Ecommerce transactions between a merchant and a consumer include several intermediaries. The process is akin to a toll booth on a turnpike. As the shopper speeds along his buying journey, various processors and banks interrupt the trip and snip a percent or two from the purchase amount. Merchants earn less.
While no one is predicting the end of ecommerce payments as we know them, digital commerce, in general, is changing.
Behaviors that existed in the tangible, physical world are now making their way into digital realms. These changes manifest as person-to-person commerce, the creator economy, digital bartering, and the so-called metaverse.

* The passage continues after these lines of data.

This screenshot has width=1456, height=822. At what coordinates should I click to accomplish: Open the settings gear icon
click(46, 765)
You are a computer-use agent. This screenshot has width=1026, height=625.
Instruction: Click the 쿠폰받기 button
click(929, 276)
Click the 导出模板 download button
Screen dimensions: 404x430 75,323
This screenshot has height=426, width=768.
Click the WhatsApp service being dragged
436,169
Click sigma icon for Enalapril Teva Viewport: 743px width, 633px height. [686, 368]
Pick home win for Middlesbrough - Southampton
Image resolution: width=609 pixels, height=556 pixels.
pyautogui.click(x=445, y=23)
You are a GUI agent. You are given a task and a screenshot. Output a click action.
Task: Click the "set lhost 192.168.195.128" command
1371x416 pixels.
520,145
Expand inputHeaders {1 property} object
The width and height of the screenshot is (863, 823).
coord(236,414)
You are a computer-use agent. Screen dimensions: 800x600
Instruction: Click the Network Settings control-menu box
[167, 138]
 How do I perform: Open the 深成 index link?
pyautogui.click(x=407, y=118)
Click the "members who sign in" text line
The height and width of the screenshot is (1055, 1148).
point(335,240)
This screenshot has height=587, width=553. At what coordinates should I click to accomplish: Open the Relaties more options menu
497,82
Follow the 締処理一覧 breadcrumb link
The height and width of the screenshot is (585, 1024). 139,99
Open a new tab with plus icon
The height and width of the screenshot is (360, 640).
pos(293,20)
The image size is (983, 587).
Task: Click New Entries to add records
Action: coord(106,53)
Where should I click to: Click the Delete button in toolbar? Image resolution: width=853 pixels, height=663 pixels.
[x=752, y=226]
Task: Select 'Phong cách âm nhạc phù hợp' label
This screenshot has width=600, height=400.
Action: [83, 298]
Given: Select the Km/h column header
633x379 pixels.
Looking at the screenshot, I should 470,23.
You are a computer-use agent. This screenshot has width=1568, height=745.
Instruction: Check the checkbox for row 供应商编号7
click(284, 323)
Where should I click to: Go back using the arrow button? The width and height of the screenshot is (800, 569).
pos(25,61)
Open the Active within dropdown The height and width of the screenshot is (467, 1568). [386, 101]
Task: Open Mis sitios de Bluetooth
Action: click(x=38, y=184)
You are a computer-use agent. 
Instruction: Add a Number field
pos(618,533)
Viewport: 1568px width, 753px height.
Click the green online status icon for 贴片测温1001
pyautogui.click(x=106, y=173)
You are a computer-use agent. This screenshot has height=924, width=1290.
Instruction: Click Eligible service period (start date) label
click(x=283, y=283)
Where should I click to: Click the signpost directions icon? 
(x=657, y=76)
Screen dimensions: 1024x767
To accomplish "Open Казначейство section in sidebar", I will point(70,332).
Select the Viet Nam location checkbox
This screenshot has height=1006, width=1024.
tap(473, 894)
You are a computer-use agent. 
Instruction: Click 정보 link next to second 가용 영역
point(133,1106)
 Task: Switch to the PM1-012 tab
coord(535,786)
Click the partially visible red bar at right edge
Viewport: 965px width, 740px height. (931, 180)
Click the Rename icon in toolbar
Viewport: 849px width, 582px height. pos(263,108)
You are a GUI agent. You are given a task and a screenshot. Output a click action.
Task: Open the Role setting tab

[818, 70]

Let’s consider this last example.
Although the folks at Meta — Facebook, Instagram, WhatsApp — are, perhaps, trying to own the word, “metaverse” was first coined by Neal Stephenson in his science fiction novel, “Snow Crash.” It describes a virtual reality environment where users can interact with each other and computer-generated objects.
The metaverse has the potential to augment many human endeavors, both real and virtual.
What will ecommerce payments look like in the metaverse? No one knows for sure, but there are some clues.
In “Snow Crash,” the protagonist visits a virtual pizzeria, where he can order a pizza and deliver it to his home in the real world. He uses “creds,” a digital currency, to pay for it.
Although this may seem far-fetched, it is not that different from ordering a pizza through an app such as Seamless, DoorDash, Uber Eats, or Grubhub. Both cases use a digital interface to order and pay for a physical product.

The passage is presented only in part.